Advanced Information and Knowledge Processing
The growth in the amount of data collected and generated has exploded in
recent times with the widespread automation of various day-to-day activities,
advances in high-level scientific and engineering research and the development
of efficient data collection tools. This has given rise to the need for automatically
analyzing the data in order to extract knowledge from it, thereby making
the data potentially more useful.
Knowledge discovery and data mining (KDD) is the process of identifying
valid, novel, potentially useful and ultimately understandable patterns from
massive data repositories. It is a multi-disciplinary topic, drawing from several
fields including expert systems, machine learning, intelligent databases,
knowledge acquisition, case-based reasoning, pattern recognition and statistics.
Many data mining systems have typically evolved around well-organized
database systems (e.g., relational databases) containing relevant information.

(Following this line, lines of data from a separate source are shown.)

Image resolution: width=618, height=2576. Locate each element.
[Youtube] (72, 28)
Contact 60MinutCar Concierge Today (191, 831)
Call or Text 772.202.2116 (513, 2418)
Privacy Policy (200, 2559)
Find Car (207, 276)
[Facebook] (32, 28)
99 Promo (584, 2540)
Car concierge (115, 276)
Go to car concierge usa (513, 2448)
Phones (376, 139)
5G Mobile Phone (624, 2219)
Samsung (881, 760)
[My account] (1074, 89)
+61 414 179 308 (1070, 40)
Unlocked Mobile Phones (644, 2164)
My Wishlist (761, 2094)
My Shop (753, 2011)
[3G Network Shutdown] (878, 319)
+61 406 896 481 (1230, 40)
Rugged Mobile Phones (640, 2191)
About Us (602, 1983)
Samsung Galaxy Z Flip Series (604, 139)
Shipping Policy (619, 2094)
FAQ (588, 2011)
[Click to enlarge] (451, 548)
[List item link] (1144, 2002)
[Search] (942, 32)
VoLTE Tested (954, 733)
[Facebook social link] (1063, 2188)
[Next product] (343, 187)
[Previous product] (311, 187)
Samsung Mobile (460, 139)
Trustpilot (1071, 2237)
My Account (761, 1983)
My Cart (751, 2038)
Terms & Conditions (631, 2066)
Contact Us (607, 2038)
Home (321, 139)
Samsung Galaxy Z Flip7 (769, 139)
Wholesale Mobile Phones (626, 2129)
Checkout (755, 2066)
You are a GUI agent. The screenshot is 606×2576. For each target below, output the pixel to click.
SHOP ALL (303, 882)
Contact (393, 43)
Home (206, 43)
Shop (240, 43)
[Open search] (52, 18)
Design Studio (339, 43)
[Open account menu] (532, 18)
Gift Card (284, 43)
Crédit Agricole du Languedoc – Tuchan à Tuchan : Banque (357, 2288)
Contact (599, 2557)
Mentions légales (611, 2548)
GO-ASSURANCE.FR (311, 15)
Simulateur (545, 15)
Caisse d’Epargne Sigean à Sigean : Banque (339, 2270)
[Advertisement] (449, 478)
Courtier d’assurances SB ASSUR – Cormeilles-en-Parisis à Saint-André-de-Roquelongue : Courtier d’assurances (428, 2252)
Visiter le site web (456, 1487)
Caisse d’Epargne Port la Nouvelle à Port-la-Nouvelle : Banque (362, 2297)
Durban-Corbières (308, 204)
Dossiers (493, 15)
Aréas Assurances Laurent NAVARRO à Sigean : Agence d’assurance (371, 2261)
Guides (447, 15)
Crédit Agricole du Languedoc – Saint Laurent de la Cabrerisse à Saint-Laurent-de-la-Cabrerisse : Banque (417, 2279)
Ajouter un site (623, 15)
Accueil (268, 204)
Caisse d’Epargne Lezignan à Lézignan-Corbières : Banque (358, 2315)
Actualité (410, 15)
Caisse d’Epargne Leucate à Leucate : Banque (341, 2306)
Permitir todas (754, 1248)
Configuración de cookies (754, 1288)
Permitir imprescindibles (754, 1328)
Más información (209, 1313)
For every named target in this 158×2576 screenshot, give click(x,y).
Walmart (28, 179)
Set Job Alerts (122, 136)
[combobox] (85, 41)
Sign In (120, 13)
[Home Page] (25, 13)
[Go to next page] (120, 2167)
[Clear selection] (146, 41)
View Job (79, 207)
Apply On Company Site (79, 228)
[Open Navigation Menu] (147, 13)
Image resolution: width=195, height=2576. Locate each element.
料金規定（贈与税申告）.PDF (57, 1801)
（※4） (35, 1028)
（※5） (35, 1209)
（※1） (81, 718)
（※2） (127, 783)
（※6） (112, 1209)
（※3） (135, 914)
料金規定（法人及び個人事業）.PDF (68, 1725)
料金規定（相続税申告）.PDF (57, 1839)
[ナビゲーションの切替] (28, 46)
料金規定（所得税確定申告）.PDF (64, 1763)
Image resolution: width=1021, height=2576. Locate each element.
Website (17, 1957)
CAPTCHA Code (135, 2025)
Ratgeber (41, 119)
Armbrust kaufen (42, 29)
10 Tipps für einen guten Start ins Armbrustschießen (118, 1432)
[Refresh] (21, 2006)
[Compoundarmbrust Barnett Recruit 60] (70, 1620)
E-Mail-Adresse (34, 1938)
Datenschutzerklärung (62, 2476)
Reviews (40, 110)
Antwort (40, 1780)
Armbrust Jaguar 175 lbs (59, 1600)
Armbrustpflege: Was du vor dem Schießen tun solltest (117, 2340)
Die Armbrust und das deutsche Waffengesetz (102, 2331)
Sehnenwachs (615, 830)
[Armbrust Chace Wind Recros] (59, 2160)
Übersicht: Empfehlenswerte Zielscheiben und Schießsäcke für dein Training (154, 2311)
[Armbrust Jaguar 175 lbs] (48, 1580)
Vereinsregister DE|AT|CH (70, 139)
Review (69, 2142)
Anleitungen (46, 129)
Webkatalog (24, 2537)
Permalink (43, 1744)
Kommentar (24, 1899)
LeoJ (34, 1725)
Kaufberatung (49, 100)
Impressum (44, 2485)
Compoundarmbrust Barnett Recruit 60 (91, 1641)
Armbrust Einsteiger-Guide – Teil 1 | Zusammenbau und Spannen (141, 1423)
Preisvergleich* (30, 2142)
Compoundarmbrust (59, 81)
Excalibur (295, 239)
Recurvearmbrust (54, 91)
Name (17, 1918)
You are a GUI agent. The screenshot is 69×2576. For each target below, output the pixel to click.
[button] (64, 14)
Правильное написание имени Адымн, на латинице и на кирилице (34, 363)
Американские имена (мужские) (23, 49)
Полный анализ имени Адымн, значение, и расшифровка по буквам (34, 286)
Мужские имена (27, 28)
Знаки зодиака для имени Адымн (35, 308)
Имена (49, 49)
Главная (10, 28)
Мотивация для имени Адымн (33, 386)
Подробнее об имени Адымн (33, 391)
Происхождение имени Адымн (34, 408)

But, more and more, one finds relevant information hidden in unstructured
text and in other complex forms. Mining in the domains of the world-wide
web, bioinformatics, geoscientific data, and spatial and temporal applications
comprise some illustrative examples in this regard. Discovery of knowledge,
or potentially useful patterns, from such complex data often requires the application
of advanced techniques that are better able to exploit the nature
and representation of the data. Such advanced methods include, among others,
graph-based and tree-based approaches to relational learning, sequence
mining, link-based classification, Bayesian networks, hidden Markov models,
neural networks, kernel-based methods, evolutionary algorithms, rough sets
and fuzzy logic, and hybrid systems. Many of these methods are developed in
the following chapters.